I haven't been up to the lake in a couple weeks and was wondering how hard it would be to drag my shanty and gear out? I walked out a few times when there wasn't much snow but I still haven't caught my first walleye through the ice. Was hoping to end the slump this week. I have a few screws in my ankle and its hard to walk in snow that's to deep. Thanks


----------



## Tightlines (Jun 29, 2012)

[quote="chillin";1967551]I haven't been up to the lake in a couple weeks and was wondering how hard it would be to drag my shanty and gear out? I walked out a few times when there wasn't much snow but I still haven't caught my first walleye through the ice. Was hoping to end the slump this week. I have a few screws in my ankle and its hard to walk in snow that's to deep. Thanks[/quote]
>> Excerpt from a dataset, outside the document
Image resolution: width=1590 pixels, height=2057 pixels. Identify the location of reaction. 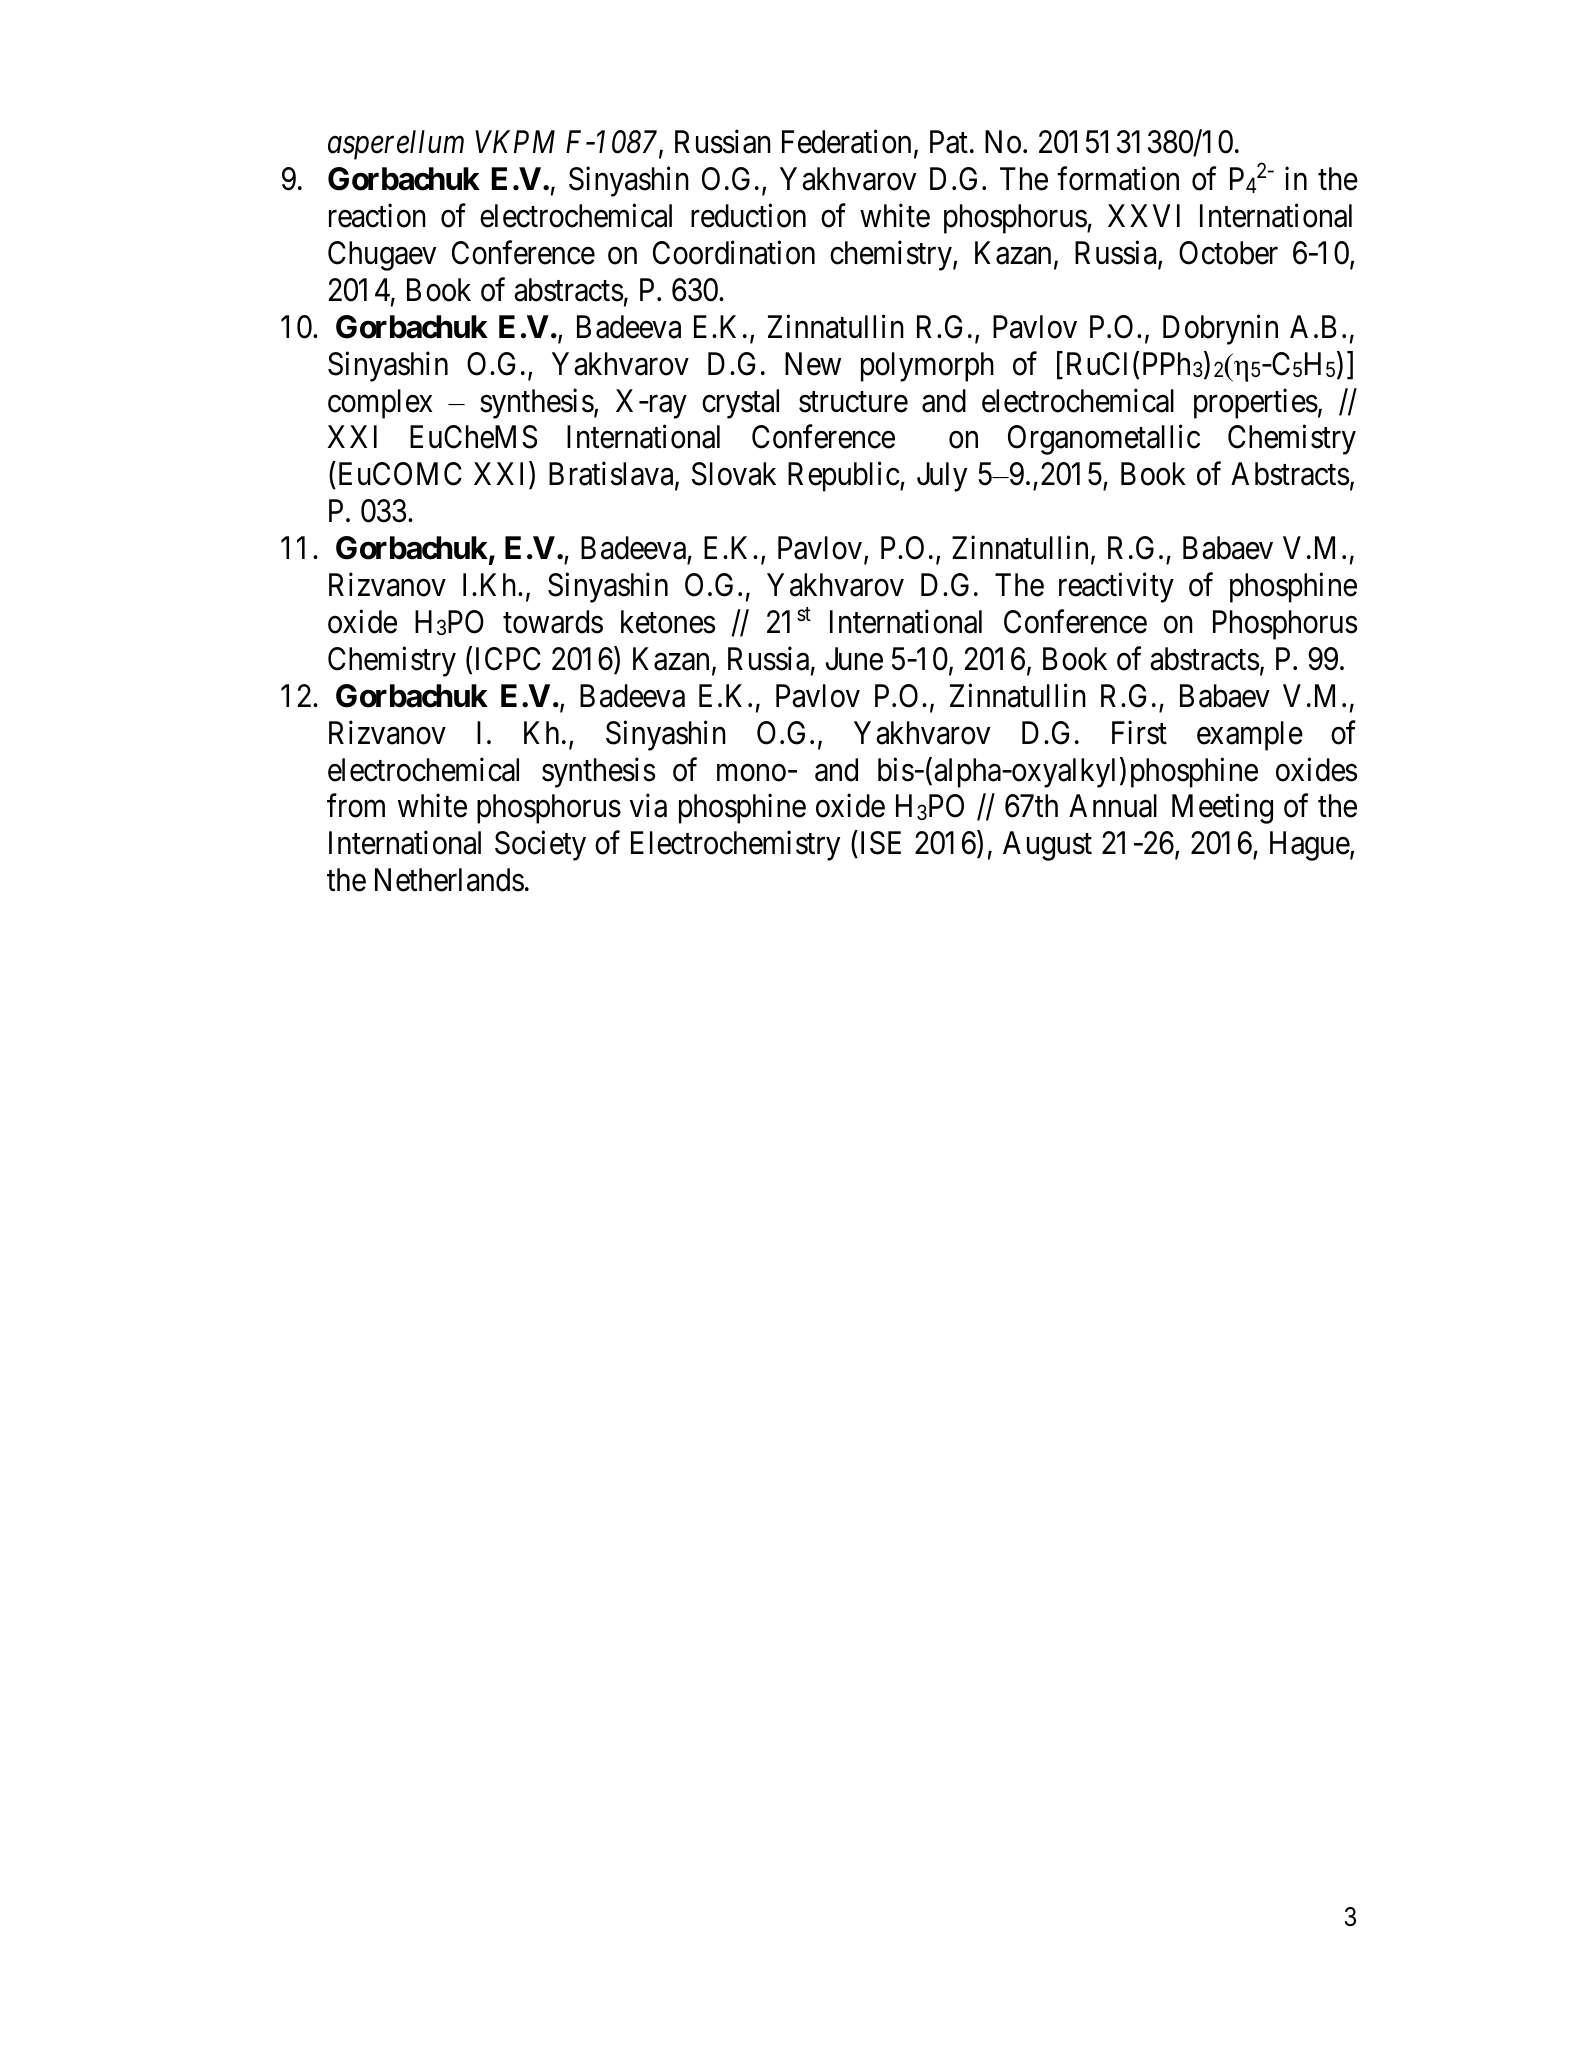
(377, 216).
I was out of catawba on friday and saturday with atv. Friday and saturday morning would have been excellent walking, very little snow on ice. By the time we got off the lake around 2pm saturday there was at least 6" of snow on the ice. i would imagine pulling a sled in that snow would be a workout.


----------



## "chillin" (Apr 20, 2012)

OK thanks for the reply, I wasn't sure how much it snowed up there.


----------



## doubleduece1981 (Jan 28, 2013)

Is anyone catching 1 to 2 miles out was thinking about making the walk in the am tomorrow


----------



## whjr15 (Jun 16, 2005)

Tightlines said:


> I was out of catawba on friday and saturday with atv. Friday and saturday morning would have been *excellent* walking, very little snow on ice. By the time we got off the lake around 2pm saturday there was at least 6" of snow on the ice. i would imagine pulling a sled in that snow would be a workout.


My buddy and I walked 2 miles out on Saturday... "Excellent" is about as far from reality as possible! And we're in our 20's!! Lol, in fact, it was so bad that I'm going to look at a sled in a few hours! Never EVER will I walk again!!


----------